Il y a bien sur des pistes pour tenter d’y voir un peu plus clair dans les ténèbres qui se dégagent de cette œuvre et qui placent le spectateur selon l’expression heureuse de Rachid Bellabah dans « une zone de non – confort ».   Si l’œuvre de Bouchaib Habbouli est dominée par le « concept » du portrait ou du visage, habitée par la « fièvre des visages » selon Achaari : visages torturés, informes aux yeux vides, méconnaissables et non identifiables, ce n’est pas parce que B. Habbouli veut nous parler d’angoisse existentielle, de spleen, de mélancolie, de détresse, de tourments, mais surtout de cet autre « Je » qui est en nous. Le « Je est un autre » de Rimbaud, qui, lui, est insaisissable, fuyant, masqué, laid, dissimulé derrière nos égos de Narcisse aveuglés par le superficiel, l’éphémère, l’Inutile. Celui qui est « le ricanement « hideux » de la mort ». 

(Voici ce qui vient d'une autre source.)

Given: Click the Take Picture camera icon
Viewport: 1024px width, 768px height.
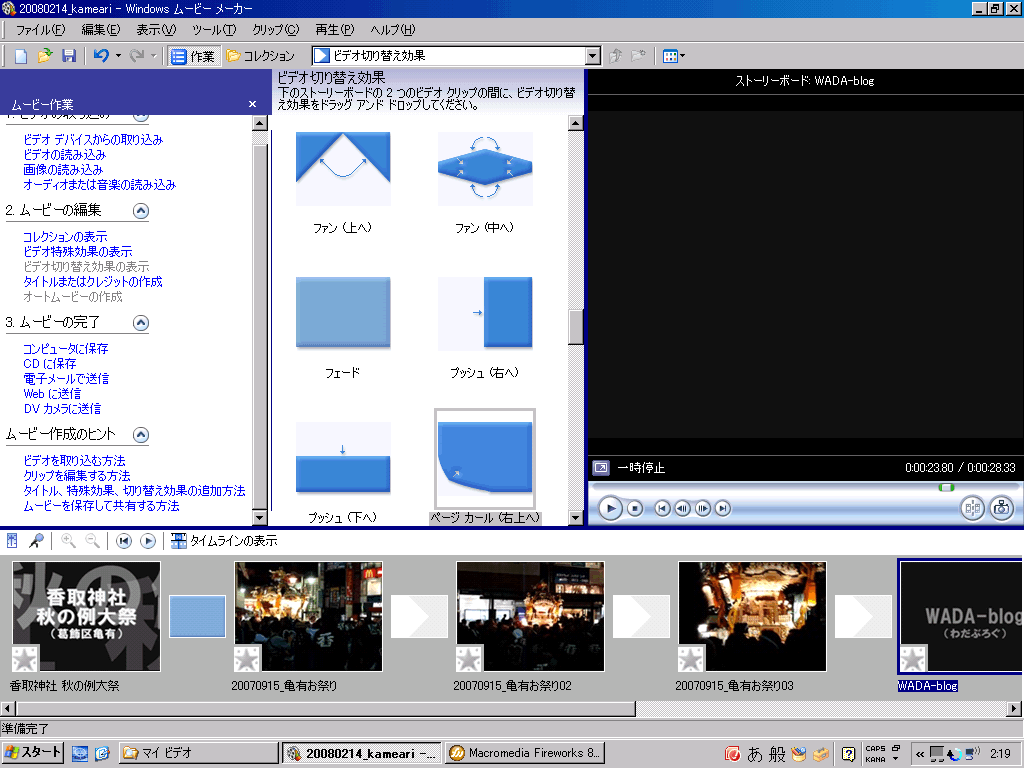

L’absence des couleurs (à part quand B. Habbouli s’est fait un jour « oiselier aux fleurs ») pourrait être une autre piste de déchiffrement possible pour comprendre la persistance de la couleur grise dominante, obsédante, envahissante qui caractérise l’œuvre marginale de ce peintre pourtant essentiel dans l’actuel flamboiement de notre univers pictural. C’est que la représentation du monde, chez ce peintre, nous situe dans cet espace intermédiaire entre une existence terrestre dérisoire et une existence éternelle, paradisiaque ou infernale, (c’est selon …) et que cet espace est continuellement gris, de la grisaille des obscurités de l’âme humaine, de ses turpitudes, de la noirceur de ses desseins inavoués.

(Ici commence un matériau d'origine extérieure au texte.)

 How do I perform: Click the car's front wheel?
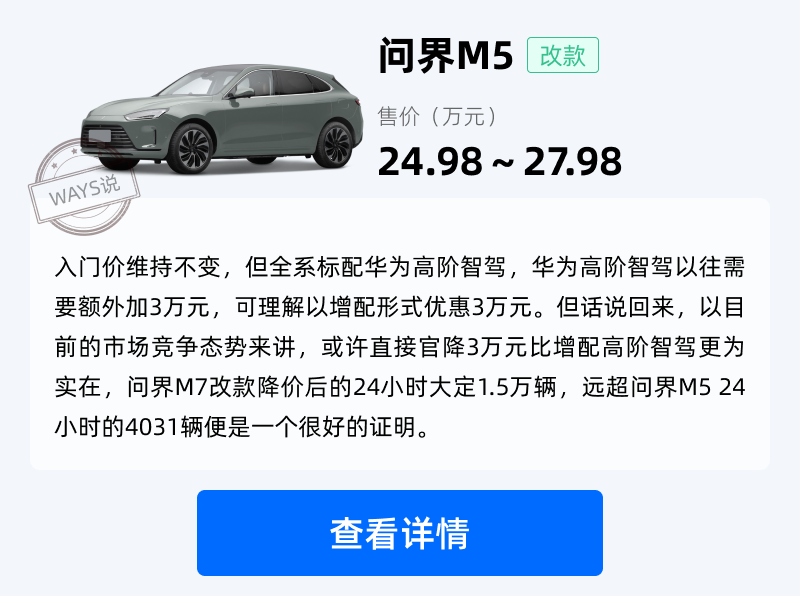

  C’est pourquoi, B. Habbouli est selon Edmond Amaran El Maleh ce « sage » d’Azemmour, éloigné des villes tumultueuses et frénétiques, selon Mohammed Loakira « ce reclus des hauteurs », et selon moi, un peintre soufi, de ce soufisme serein, soufisme de dépassement qui s’oppose à la violence de son œuvre et de ses ruptures avec le monde des vanités et des fausses certitudes.